[SET PROBLEM] Quote the records verbatim, beginning at the line that contains "Image resolution: width=2576 pixels, height=784" and stopping after the line that contains "coordinates (72, 51).".

[SOURCE MATERIAL]
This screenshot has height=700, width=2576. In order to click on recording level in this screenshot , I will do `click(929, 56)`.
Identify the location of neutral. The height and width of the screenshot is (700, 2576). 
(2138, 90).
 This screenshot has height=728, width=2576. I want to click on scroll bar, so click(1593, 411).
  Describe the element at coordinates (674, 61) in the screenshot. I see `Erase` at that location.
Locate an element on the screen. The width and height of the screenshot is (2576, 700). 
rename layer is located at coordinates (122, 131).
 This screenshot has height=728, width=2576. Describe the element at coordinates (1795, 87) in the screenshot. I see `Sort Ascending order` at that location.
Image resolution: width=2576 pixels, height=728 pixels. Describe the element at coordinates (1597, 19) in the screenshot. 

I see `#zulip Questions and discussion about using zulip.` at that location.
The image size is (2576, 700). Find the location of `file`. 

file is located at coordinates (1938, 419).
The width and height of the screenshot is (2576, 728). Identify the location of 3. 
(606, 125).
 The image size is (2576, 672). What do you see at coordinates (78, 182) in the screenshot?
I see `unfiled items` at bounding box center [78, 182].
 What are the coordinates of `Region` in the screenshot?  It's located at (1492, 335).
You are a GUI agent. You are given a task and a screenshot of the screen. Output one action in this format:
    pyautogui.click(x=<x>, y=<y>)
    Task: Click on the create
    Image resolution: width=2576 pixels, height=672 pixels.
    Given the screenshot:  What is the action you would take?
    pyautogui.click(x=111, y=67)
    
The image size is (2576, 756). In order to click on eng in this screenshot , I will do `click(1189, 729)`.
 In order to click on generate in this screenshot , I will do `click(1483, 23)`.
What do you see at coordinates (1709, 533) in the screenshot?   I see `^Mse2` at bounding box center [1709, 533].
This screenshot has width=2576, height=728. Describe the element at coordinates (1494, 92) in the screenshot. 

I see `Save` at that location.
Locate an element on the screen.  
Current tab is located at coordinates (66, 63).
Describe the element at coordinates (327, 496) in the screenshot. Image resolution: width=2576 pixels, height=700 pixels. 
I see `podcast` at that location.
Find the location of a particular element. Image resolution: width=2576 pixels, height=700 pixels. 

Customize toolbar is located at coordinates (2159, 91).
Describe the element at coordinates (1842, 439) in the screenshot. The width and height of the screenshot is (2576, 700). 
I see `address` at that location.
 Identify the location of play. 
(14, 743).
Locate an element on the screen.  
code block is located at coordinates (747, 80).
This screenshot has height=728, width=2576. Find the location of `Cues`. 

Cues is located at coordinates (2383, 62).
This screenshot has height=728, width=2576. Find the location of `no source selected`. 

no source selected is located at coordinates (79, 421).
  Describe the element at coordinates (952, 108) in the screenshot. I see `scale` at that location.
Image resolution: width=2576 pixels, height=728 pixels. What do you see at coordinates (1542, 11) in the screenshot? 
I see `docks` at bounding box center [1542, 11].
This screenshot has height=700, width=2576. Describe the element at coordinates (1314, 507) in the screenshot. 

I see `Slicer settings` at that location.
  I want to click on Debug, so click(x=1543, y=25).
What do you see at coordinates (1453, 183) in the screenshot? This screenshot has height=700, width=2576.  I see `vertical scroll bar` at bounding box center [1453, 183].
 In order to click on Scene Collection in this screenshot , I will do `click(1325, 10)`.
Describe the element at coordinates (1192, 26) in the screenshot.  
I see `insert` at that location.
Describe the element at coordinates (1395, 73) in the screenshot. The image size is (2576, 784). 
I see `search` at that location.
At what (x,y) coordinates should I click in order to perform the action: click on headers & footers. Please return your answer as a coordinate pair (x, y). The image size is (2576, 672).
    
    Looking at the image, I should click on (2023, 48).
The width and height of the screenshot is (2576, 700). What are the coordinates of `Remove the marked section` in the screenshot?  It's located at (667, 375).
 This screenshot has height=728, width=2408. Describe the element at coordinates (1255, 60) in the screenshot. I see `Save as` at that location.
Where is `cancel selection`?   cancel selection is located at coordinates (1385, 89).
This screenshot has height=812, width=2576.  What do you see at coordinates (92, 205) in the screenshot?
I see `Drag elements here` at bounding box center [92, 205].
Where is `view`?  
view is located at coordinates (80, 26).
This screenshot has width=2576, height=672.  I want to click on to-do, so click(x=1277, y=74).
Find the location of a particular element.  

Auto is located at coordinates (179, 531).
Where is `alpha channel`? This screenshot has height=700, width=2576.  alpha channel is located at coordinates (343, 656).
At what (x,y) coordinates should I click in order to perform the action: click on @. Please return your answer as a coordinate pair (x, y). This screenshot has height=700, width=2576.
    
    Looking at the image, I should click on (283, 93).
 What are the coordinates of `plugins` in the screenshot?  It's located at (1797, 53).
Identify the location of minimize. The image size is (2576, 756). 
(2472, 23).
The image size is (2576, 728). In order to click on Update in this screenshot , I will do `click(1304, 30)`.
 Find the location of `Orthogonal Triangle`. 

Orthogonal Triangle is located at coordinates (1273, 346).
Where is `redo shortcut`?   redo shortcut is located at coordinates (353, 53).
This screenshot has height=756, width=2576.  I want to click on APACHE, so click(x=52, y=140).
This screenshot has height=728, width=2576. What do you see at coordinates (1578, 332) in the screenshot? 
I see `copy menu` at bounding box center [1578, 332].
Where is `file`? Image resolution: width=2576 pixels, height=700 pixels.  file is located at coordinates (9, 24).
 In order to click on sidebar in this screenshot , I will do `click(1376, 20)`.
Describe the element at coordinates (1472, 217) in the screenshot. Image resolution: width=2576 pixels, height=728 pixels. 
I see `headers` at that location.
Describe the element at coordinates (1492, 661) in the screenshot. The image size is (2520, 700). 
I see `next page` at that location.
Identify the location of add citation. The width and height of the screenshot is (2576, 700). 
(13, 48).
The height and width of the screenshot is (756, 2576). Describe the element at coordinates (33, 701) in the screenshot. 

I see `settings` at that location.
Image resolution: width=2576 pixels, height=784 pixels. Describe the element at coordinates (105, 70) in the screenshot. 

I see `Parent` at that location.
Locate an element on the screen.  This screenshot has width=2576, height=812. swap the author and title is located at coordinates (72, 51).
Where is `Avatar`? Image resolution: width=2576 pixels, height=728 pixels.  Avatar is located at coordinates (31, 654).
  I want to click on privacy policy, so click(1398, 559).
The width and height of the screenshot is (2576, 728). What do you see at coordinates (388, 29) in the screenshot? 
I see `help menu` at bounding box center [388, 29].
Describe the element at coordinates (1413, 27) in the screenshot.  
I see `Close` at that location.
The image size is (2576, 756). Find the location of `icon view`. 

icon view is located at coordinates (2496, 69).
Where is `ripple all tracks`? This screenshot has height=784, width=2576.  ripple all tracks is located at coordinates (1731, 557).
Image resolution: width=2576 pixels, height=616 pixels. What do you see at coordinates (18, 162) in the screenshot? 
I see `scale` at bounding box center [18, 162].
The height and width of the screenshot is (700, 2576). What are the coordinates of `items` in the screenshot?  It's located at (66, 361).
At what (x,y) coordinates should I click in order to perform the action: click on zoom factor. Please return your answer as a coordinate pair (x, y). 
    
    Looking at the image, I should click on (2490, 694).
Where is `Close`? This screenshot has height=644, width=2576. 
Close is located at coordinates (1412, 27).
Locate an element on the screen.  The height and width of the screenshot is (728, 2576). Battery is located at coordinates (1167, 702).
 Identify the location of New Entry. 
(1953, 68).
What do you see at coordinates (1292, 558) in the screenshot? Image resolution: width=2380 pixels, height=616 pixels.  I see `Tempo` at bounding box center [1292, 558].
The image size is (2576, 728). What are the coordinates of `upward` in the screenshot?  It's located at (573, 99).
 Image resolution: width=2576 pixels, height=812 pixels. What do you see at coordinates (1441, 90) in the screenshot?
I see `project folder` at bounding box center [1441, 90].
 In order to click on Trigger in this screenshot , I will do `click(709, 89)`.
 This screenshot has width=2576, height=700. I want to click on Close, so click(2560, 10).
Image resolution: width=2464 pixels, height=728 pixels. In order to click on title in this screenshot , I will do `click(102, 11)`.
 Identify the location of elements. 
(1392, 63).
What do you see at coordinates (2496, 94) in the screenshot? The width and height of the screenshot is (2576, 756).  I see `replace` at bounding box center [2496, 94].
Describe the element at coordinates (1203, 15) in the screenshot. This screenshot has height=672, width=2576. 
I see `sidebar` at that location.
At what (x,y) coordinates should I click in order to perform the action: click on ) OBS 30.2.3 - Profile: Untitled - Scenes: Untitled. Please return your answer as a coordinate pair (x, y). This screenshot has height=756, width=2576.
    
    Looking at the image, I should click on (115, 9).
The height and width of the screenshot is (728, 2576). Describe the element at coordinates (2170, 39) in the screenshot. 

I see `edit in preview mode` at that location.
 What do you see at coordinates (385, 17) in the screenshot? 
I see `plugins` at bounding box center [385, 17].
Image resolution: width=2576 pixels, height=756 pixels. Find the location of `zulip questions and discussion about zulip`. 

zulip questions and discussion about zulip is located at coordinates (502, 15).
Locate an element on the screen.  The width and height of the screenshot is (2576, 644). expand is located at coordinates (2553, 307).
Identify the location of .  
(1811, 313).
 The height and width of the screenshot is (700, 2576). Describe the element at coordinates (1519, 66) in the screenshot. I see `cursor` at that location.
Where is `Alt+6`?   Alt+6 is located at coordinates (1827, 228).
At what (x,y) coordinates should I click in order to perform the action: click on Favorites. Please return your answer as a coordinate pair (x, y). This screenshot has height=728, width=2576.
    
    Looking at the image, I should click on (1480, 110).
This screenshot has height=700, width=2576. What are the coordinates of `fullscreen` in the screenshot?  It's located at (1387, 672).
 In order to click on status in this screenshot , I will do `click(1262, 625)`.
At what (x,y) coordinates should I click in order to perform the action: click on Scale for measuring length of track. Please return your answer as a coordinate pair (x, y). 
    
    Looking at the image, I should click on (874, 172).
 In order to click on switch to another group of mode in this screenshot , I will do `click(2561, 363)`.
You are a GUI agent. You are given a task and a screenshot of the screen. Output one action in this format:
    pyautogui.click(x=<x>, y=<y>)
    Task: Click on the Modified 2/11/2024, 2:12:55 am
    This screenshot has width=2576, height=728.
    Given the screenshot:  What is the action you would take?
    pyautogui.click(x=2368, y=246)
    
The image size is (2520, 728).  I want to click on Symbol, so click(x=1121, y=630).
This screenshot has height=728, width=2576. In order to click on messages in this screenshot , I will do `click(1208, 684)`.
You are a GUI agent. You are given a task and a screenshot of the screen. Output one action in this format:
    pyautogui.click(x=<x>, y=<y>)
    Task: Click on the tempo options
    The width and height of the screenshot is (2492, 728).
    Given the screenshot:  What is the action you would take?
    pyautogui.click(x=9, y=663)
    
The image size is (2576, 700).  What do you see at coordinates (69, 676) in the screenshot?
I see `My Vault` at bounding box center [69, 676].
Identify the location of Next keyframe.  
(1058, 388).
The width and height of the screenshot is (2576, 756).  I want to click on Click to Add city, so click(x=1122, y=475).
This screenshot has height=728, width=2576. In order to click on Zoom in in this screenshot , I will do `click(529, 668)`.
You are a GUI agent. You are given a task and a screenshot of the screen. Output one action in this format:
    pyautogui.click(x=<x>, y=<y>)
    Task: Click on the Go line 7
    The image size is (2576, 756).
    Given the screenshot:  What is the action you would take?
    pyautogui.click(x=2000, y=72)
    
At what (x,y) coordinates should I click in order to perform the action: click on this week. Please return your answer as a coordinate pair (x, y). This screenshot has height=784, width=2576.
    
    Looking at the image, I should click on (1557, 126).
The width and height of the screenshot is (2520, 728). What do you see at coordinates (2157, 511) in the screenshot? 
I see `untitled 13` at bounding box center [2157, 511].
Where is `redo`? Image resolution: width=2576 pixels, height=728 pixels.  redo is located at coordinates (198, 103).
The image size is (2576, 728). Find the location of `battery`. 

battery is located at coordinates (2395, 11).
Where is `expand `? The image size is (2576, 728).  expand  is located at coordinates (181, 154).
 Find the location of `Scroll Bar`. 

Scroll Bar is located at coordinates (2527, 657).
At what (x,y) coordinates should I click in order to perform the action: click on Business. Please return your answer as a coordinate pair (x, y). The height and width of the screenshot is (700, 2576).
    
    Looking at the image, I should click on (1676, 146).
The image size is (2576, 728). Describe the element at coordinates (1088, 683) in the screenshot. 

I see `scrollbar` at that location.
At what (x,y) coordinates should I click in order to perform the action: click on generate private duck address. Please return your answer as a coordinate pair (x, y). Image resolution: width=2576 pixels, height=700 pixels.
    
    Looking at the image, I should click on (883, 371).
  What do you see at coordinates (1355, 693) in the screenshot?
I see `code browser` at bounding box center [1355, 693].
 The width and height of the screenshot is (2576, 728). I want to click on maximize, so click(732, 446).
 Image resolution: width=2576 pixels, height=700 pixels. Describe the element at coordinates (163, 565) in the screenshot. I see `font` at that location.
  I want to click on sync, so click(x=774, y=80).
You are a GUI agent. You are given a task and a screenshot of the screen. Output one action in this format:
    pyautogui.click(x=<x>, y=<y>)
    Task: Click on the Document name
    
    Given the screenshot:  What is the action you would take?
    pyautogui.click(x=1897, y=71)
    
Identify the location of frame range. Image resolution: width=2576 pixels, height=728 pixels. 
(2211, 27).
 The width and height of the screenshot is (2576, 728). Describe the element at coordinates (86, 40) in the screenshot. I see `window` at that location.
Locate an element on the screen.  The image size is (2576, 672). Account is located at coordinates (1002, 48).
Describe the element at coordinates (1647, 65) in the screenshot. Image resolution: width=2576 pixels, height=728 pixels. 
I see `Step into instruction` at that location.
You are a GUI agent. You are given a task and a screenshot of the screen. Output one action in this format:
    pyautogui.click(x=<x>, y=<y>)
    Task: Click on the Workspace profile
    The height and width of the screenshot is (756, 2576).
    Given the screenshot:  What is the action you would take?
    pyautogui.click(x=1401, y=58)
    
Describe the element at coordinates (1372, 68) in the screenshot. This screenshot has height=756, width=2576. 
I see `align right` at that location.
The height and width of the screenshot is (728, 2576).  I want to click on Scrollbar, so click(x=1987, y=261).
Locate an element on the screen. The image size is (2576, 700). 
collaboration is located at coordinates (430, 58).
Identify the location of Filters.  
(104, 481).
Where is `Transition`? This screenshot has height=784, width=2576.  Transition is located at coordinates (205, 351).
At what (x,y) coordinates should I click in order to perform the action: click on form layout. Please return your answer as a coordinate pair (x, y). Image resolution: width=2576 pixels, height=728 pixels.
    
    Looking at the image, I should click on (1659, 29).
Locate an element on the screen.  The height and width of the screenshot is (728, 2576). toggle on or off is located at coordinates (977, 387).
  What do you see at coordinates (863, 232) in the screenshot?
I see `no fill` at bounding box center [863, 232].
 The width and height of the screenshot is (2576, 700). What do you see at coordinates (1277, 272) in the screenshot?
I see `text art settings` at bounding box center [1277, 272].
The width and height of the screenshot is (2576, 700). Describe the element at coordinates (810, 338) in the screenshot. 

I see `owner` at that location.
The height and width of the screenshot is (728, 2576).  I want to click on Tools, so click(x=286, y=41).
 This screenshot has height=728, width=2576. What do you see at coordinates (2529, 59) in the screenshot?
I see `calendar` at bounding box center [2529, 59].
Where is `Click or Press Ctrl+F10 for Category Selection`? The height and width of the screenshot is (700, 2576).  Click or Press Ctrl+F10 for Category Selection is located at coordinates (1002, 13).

[ANSWER BELOW]
Image resolution: width=2576 pixels, height=784 pixels. Describe the element at coordinates (105, 70) in the screenshot. 

I see `Parent` at that location.
Locate an element on the screen.  This screenshot has width=2576, height=812. swap the author and title is located at coordinates (72, 51).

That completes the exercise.